By Nate Jackson Reverend Angela Ying, a 99%er, stood up in the middle of the Amazon Shareholder meeting and asked the billionaire CEO Jeff Bezos point blank, “Why are you still supporting the American Legislative Exchange Council (ALEC)?” Bezos passed the question to an Amazon lawyer, Michelle Wilson. Wilson in as many words told us that the giant online retailer is dropping their support of ALEC.
“This year, we've decided not to renew with ALEC, and it's because of positions they've taken not related to our business,” said Wilson.
Positions not related to their business? The real reason Amazon is dropping ALEC is because of the consistent public pressure from the 99%. Nationally the 99% has persuaded more than 15 corporations to leave the right wing, extreme organization, Amazon was the 16th.
The message was spread out from inside the shareholder meeting by text and twitter messages and the 99% raised a cheer both outside the shareholder meeting and across the country.
The 99% had been gathering signatures, numbering in the hundreds of thousands, to bring public attention to ALEC’s lobbying for tax loopholes for big corporations, Stand Your Ground legislation, and voter suppression laws.
Amazon under consistent public pressure decided to end their affiliation.
These promises came at the annual shareholder meeting in which CEO Jeff Bezos, looking nervous, answered questions posed by the 99% who just so happened to hold a share of the giant online retailer.
Meanwhile on the outside of the shareholder meeting, under the watchful gaze of the Hammering Man, we gathered hundreds strong to send a message to the executives of Amazon.
Deana Knutsen, a Washington CAN! activist stomped around the stage revving up the crowd.
“We came here to say one thing,” she said shaking her fist. “Amazon you need to pay your fair share!”
Amazon using a combination of tax loopholes had an effective federal income tax rate of 2.6%
“We pay our taxes, we don’t abuse loopholes,” she said. “It’s time for you to do the right thing!”
She led the group in chants getting louder and louder as we all raised our voices. Onlookers snapped photos and took video as the bull horns blared out “Pay your fair share! Pay your fair share!”
The crowd was getting bigger by the minute and we displayed signs, held banners and even floated a thought balloon over the Hammering Man’s head. The 16 ton structure representing working people agreed with us, his thought bubble reading “I wish Amazon paid their fair share.”

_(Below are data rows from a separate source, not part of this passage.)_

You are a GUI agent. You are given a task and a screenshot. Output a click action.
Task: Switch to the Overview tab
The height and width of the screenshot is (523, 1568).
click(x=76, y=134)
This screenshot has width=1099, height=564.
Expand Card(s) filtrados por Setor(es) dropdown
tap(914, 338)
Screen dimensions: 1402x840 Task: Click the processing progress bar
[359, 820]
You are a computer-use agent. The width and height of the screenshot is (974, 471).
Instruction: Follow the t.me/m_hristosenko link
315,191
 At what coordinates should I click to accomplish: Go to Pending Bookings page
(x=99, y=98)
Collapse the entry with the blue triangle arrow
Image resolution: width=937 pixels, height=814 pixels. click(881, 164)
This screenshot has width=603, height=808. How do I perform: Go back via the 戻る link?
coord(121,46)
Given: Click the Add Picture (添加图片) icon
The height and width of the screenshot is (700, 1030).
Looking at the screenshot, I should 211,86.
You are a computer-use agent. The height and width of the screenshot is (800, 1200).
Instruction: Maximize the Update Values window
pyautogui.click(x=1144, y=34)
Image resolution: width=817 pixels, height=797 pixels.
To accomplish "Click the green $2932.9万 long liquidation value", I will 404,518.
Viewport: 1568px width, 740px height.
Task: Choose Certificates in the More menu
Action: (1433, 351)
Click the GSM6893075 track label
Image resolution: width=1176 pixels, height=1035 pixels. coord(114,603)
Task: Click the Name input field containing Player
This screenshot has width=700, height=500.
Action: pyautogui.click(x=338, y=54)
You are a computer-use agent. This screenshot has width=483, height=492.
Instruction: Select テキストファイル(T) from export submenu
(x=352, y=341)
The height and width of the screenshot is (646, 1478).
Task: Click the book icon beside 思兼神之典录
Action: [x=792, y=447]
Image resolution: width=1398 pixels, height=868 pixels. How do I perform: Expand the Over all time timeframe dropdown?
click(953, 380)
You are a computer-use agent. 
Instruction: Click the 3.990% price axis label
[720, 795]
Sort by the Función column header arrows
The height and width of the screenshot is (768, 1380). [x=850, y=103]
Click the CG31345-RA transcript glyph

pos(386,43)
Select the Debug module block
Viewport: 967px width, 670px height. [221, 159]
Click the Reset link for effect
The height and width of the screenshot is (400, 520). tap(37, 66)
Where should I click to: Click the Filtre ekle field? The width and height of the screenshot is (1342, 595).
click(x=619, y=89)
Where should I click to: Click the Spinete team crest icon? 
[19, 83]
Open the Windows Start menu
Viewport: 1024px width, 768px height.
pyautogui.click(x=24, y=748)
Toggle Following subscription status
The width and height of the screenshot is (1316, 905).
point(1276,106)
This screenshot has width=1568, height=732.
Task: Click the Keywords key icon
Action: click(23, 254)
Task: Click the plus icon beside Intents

Maribel Peralez grabbed the microphone and pointed out the glaring differences between the beautiful buildings in South Lake Union and the warehouse conditions the workers faced across the country.
“Hey Jeff Bezos!” she shouted looking over her shoulder to the Art Museum. “You are worth billions of dollars and you pretend you can’t afford to install basic air conditioning in your warehouses? Shame on you!”
We took up the chant and Peralez waited for us to quiet down.
“These warehouses got up to 100 degrees and instead of putting in air conditioning you brought in paramedics?” she asked. “Shame on you!”
We weren’t just outside sending our message, many of us had actually gotten inside the meeting as well. We were shareholders in the truest sense.
Inside the meeting, shareholders were shown a PowerPoint presentation that went over the profits, “tax liabilities” and other business information. The most interesting thing amongst the presentation was a video showing a helicopter dropping in a new air conditioning unit amongst one of Amazon’s warehouses.
An Amazon warehouse in Pennsylvania had reached temperatures in excess of 100 degrees while workers were forced to keep up quotas, even if they were in threat of heat exhaustion.
Amazon having taking hit after hit from public pressure pledged to spend tens of millions installing basic air conditioning in their warehouses.
We wanted to ask more questions about Amazon’s tax dodging, but the shareholder meeting was stopped short. We were cut off and escorted out of the meeting by police who seemed eager to do the bidding of the big corporation. Uncharacteristically Amazon CEO Bezos didn’t even take any questions from reporters. It was a hasty retreat.
The Amazon executives including the CEO heard our message and they had prepared to address our concerns. After all we, the 99%, had been raising these questions on the street, online, and across the country.
We’ve had a huge victory. Amazon dropped ALEC and started taking responsibility towards the basic needs of their warehouse workers, air conditioning is a basic starting point, but they’ve failed to address their tax dodging. Now we just need the biggest online retailer to take another look at its tax responsibilities. It’s time for them to pay their fair share.
Headlines across the country are following the peaceful protests that are making a difference and getting under the skin of the 1%. No longer, if we keep up the pressure, will the 1% get to do whatever they desire without the 99% taking notice of their irresponsible behavior.
The 1% is worried. They are not used to the 99% standing up and demanding justice. Too bad. We’ve gotten the taste for it and we’re still hungry. We’ve had a great appetizer with Amazon dropping ALEC and agreeing to invest in the basic upgrades to their warehouses, but the main course is still ahead.